Wednesday, June 29, 2016

Benghazi lies were just standard procedure under Obama


June 28, 2016
Andrew Harrer/Bloomberg via Getty Images
The Benghazi report released Tuesday makes clear that one dreadful constant of President Obama’s foreign policy is simply this: Deflect. Muddy the picture. Question the motivation.
Blame the wrong culprit when naming the right culprit might interfere with your narrative, or if doing so might oblige you to act when you do not wish to act.
In an addendum to the report, Reps. Jim Jordan and Mike Pompeo detail the fact that the administration knew perfectly well in the immediate aftermath of the attack on the American consulate in Benghazi that it had been planned and directed by Islamist radicals as an evil commemoration of 9/11.
For example, at 11:23 p.m. on the night of the attack, Hillary Clinton e-mailed her daughter Chelsea to say, “Two of our officers were killed in Benghazi by an Al Quedalike [sic] group”.
The next morning, she said, “We are working to determine the precise motivations and methods of those who carried out this assault.”
Sound familiar? Of course it does. After the attacks in San Bernardino and Orlando by home-grown terrorists, administration officials made a point of refusing to name the enemy publicly — in this case, ISIS, which had not yet come into existence at the time of Benghazi.
On the day following Orlando, the president himself said we had yet to discern “the precise motivations of the killer,” even though everyone knew by that point he had called 911 to swear his allegiance to ISIS while he was killing people.
Two weeks after the Orlando shooting — two weeks — Attorney General Loretta Lynch said, “I cannot tell you definitively that we will ever narrow it down to one motivation. We will look at all motivations.”
With Benghazi, as with Orlando, the reason for these evasions is to make mystery and ambiguity a part of the narrative in order to buy the White House and the administration time and space — the time to control the story and the space to impress upon its supporters the impracticality and uselessness of responding to these acts of war.
That’s why the first administration statement on the Benghazi attacks, made by Hillary Clinton, specifically made reference to the anti-Islamic video “Innocence of Muslims,” which had just created an international scandal — but did not make reference to the Islamic terrorists who perpetrated it. It came only an hour before Hillary e-mailed Chelsea and assigned blame to al Qaeda elements.
At this point, a familiar face pops up in Section 2 of the Benghazi report, which lays out the administration’s actions in the wake of the attack.
Yes, it’s none other than our buddy Ben Rhodes, the man who bragged to The New York Times Magazine about manipulating the press to adopt the administration’s line on the Iran deal.
The report makes clear he was helping to design the administration’s response as he began the work of setting up the echo chamber in which the media would provide Obama exactly the time and space he wanted and needed.

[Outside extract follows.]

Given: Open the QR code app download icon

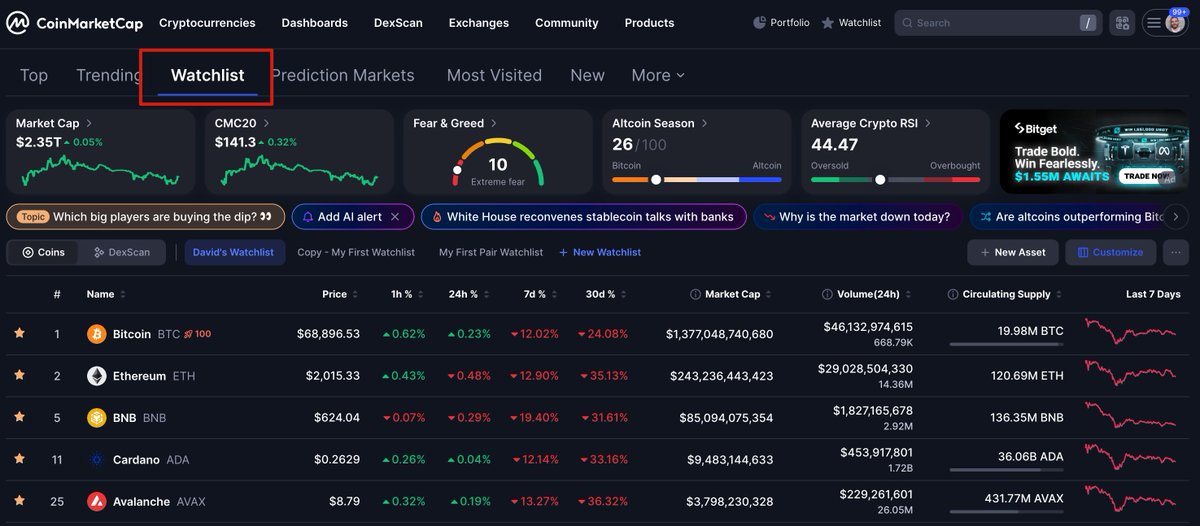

Rhodes did something odd in his testimony before the Benghazi committee. He claimed that the sentence about the anti-Islam video in the “Statement on the Attack on Benghazi” wasn’t really about Benghazi but was about “the region.”
“It’s not intended to assign responsibility for what happened in Benghazi,” Rhodes testified. “It’s meant to describe the context of what happened, what’s happening in the region.” There had been protests in Cairo centering on the video that same day.
His questioner responds incredulously: “So everything in this document is about Libya and Benghazi except you’re saying this sentence doesn’t apply to Libya and Benghazi?”
Rhodes responds with gobbledygook about protecting Americans elsewhere. His strange claim here is telling, because it makes clear the administration seemed to want above all to mention the video in its first words on the attack to direct attention away from it or to include it in a larger list of troubles stemming from a reaction to “Innocence of Muslims.”
All these misdirections and prevarications have taken their toll.
An unambiguous response to a terrorist attack on an American facility in 2012 would have prevented the creation of the Benghazi committee in the first place.
Due to the Benghazi committee’s efforts to secure the facts of the case, the world came to learn about Hillary Clinton’s mishandling of public e-mail — an irresponsible and reckless act that more than anything else jeopardizes her presidential ambitions.
But when it comes to radical Islam and the Obama administration, the truth is always the first casualty. Hillary is hoping her presidential bid isn’t its last.